このショートストーリーはもちろんフィクションですが祐樹廈(ゆきか)という名前だけは実在しています。大阪のとあるところで会った人です。名刺をもらった瞬間にこの素敵なお名前にノックアウトされました。理想をいえば真ん中の樹という漢字がもう少し画数の少ない見た目さっぱりした漢字であればもっといいのになと思いました。廈という中華テイストの字がこのお名前のいちばんのチャームポイントなので前ふた文字はあまり自己主張しない字の方がいいからです。名刺をいただいた1分後にはいつかこの名前を使ってお話を書いてみようと思っていました。
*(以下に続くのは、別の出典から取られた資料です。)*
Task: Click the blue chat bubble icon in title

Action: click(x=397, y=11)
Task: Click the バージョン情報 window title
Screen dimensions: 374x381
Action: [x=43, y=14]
重ねていっておきますがお名前を拝借しただけでストーリーの中身や設定にご本人は一切反映されていません。しいてモデルらしき人を挙げるとしたら2012年に私が滞在していたインドネシアのロンボク島の安アコモデーションササックのスタッフだったササック族のウリちゃんでしょうか。とても性格のよい素朴な島娘で頭の回転も速く話していてとても楽しい子でした。おそらく彼女はお隣のバリ島にさえ行くこともなくロンボク島の中だけで一生を終えることでしょう。しかし仮定の話として日本に連れて来てもなんなく適応できるだろうなあと私に思わせる女の子でした。たくましさと利発さと前向きな明るさがありました。島にひきこもってるといっても衛星放送で世界中のチャンネルを見ていますし併設パブのカウンターの中にいるときは世界中から来たゲストとおしゃべりしているわけですから視野の狭さとは無縁な人でした。ウリちゃんを見ながら祐樹廈って子はたぶんこんな子だろうなと思ったことを覚えています。時間軸のつじつまは合いませんけどねw 

ウリちゃん、元気かな。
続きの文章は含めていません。